━━ Exercise inputs ━━

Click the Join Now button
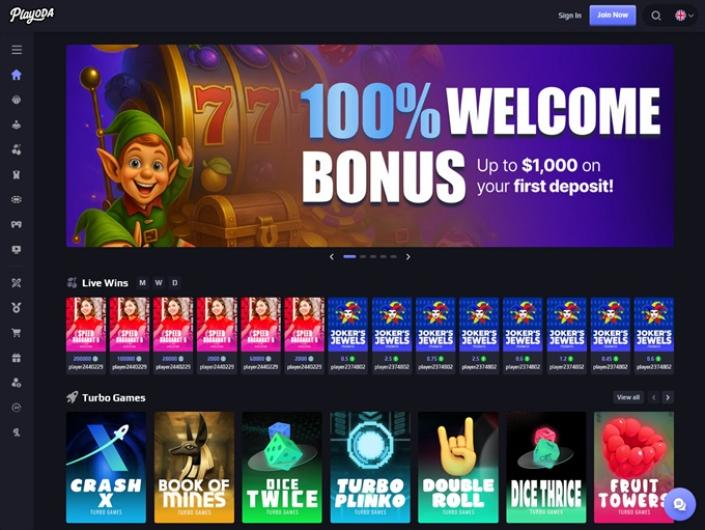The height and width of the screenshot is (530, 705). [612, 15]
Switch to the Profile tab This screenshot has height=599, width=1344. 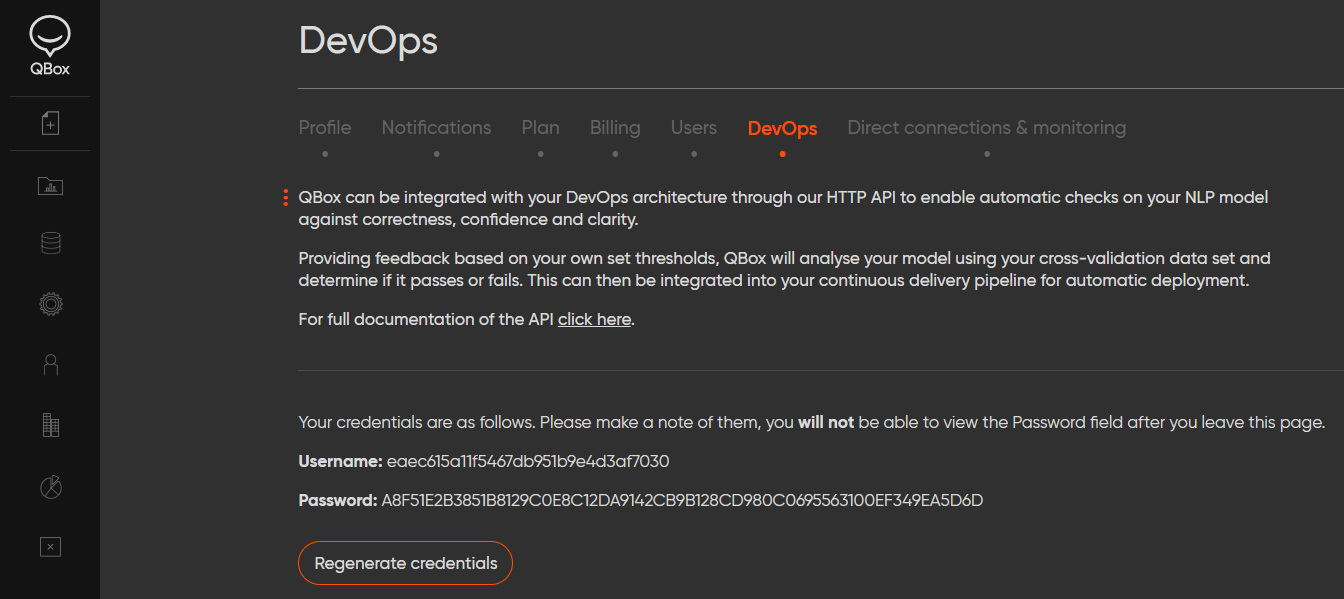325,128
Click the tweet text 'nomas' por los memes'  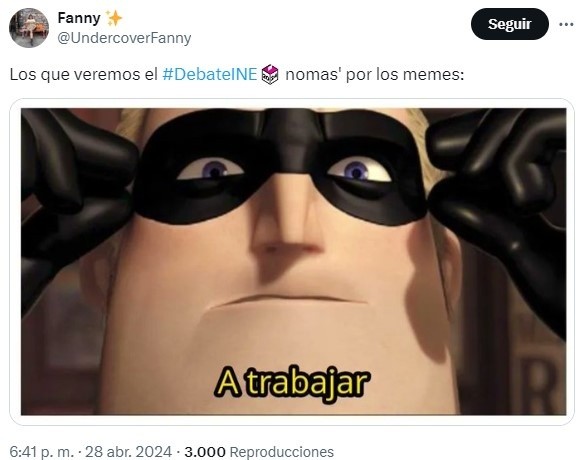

━━━
━━ Exercise inputs ━━

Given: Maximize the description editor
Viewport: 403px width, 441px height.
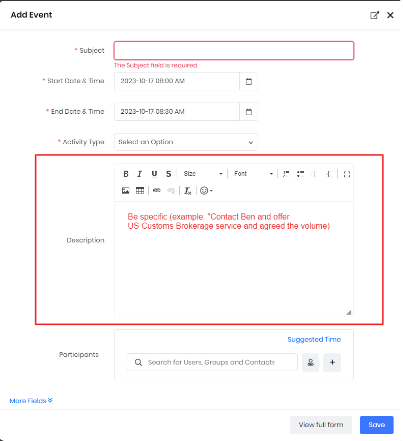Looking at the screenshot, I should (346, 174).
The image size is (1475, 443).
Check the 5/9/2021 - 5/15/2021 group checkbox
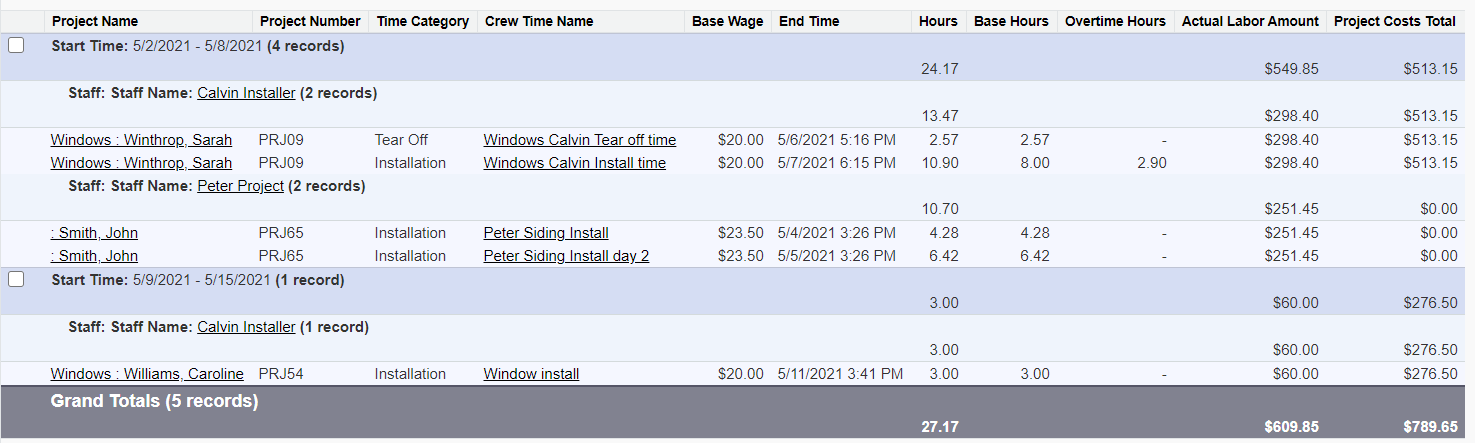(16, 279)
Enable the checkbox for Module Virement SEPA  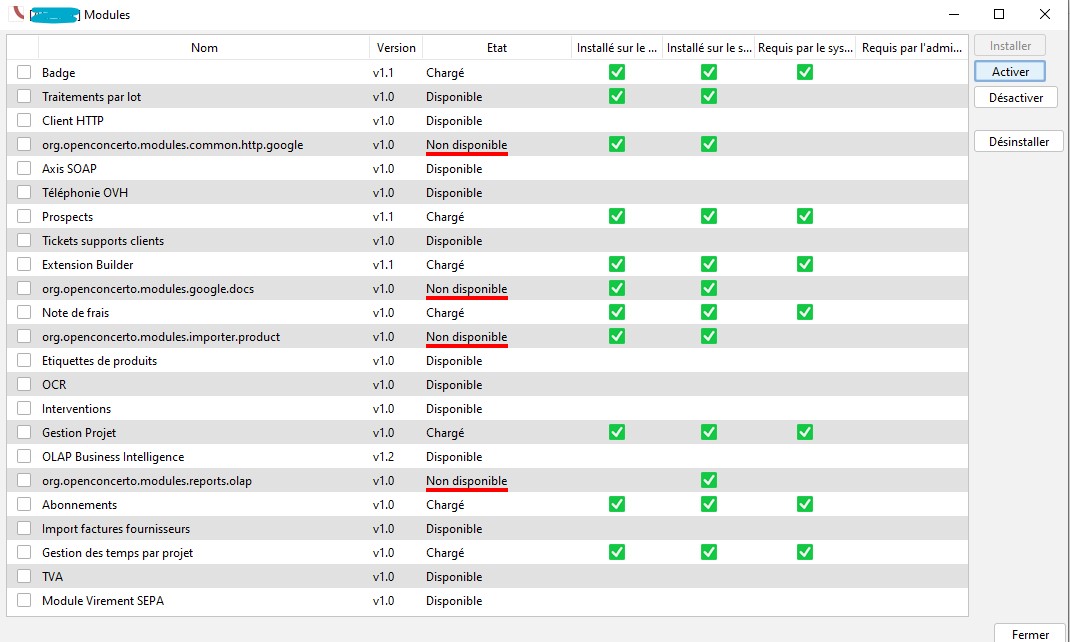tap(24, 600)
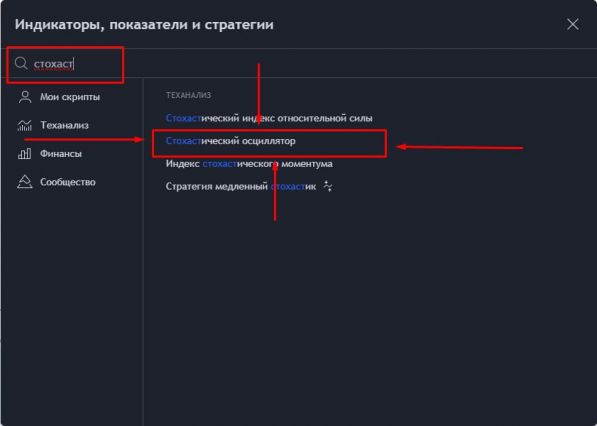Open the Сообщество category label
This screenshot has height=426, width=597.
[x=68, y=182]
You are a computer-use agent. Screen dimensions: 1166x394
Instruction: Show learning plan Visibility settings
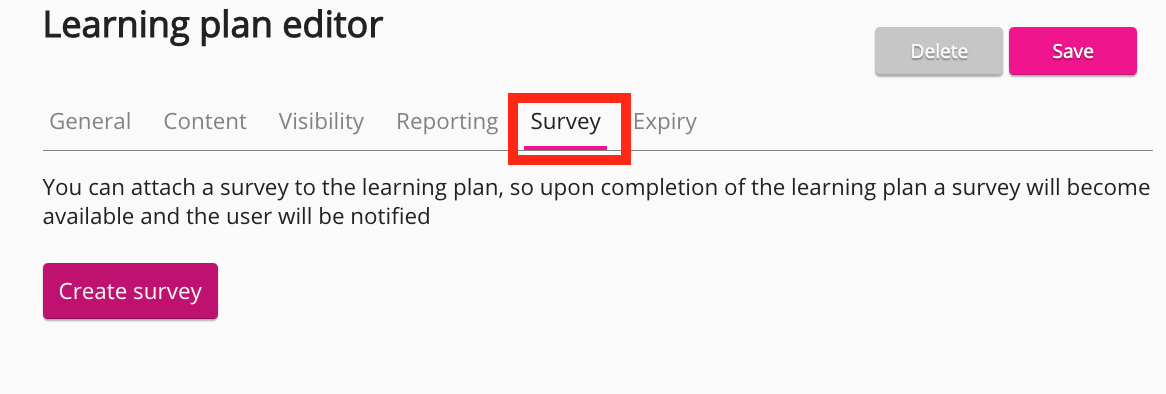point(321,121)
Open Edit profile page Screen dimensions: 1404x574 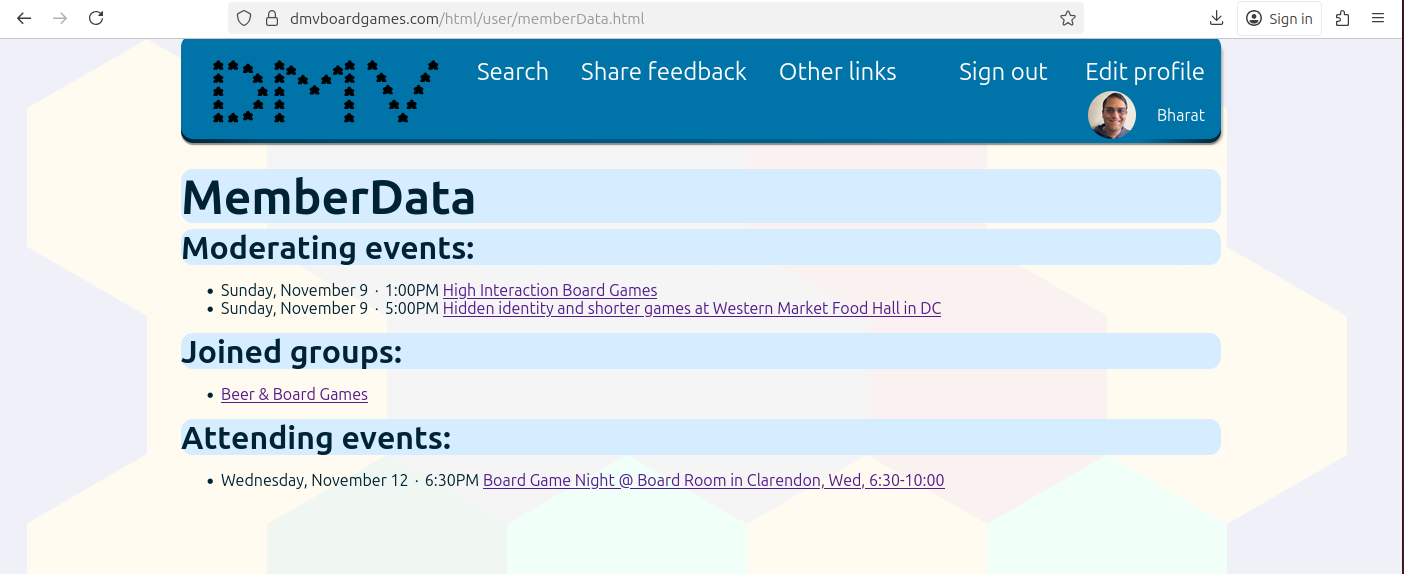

━━━

-- Exercise directions --
Those lines of the records above that run from the one containing "Instruction: Show learning" through the one containing "Open Edit profile" should be returned exactly, with no pictures among them.

-- Answer box --
Instruction: Show learning plan Visibility settings
point(321,121)
Open Edit profile page Screen dimensions: 1404x574 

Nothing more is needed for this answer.